<<<<

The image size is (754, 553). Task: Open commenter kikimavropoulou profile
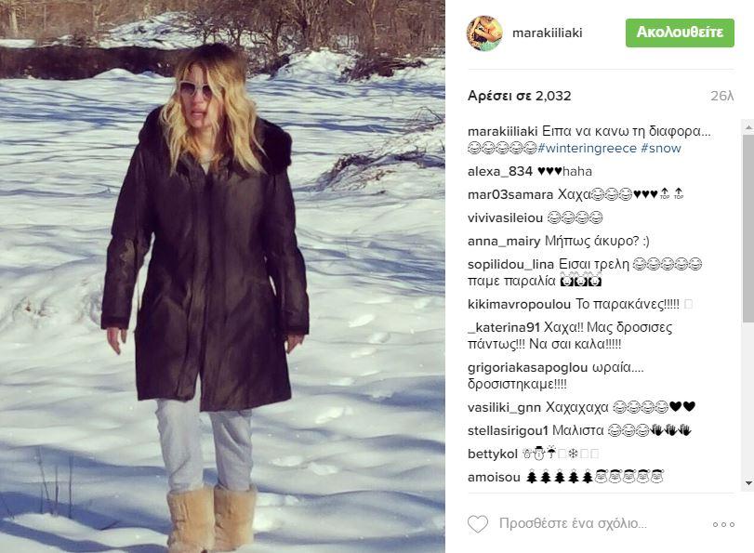pos(519,304)
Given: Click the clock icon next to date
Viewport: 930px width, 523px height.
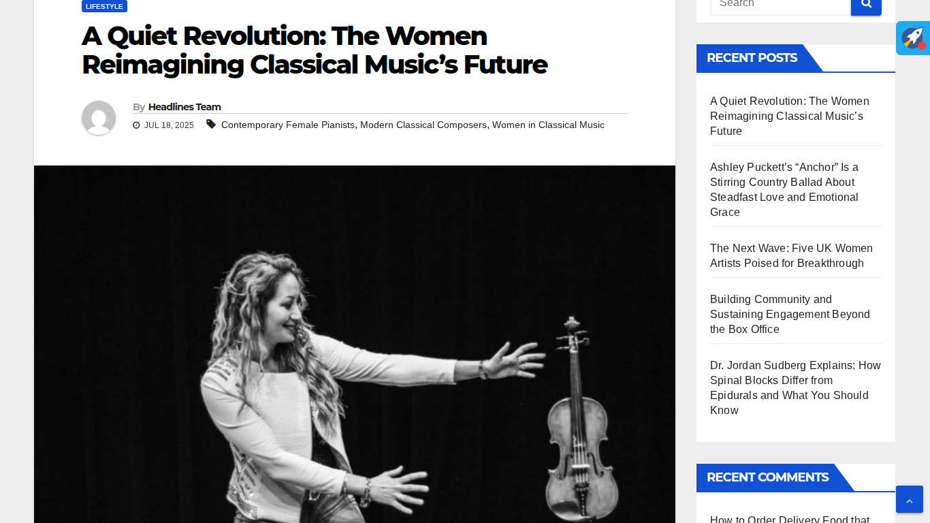Looking at the screenshot, I should (x=136, y=125).
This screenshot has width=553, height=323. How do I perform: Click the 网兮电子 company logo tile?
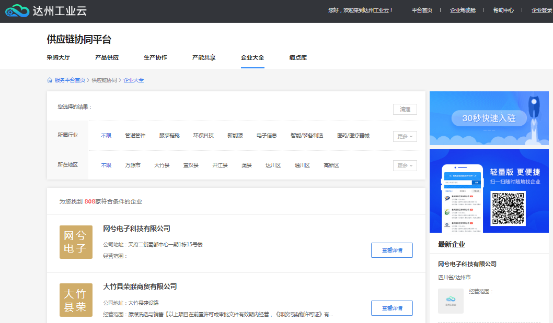tap(76, 242)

>>>>

Rewrite the records above, changing "Click" to "Tap" and keeping everything else the same. Leave the pictures out.

Answer to the task →
The image size is (754, 553). Task: Open commenter kikimavropoulou profile
pos(519,304)
Given: Tap the clock icon next to date
Viewport: 930px width, 523px height.
Looking at the screenshot, I should (x=136, y=125).
This screenshot has width=553, height=323. How do I perform: Tap the 网兮电子 company logo tile?
tap(76, 242)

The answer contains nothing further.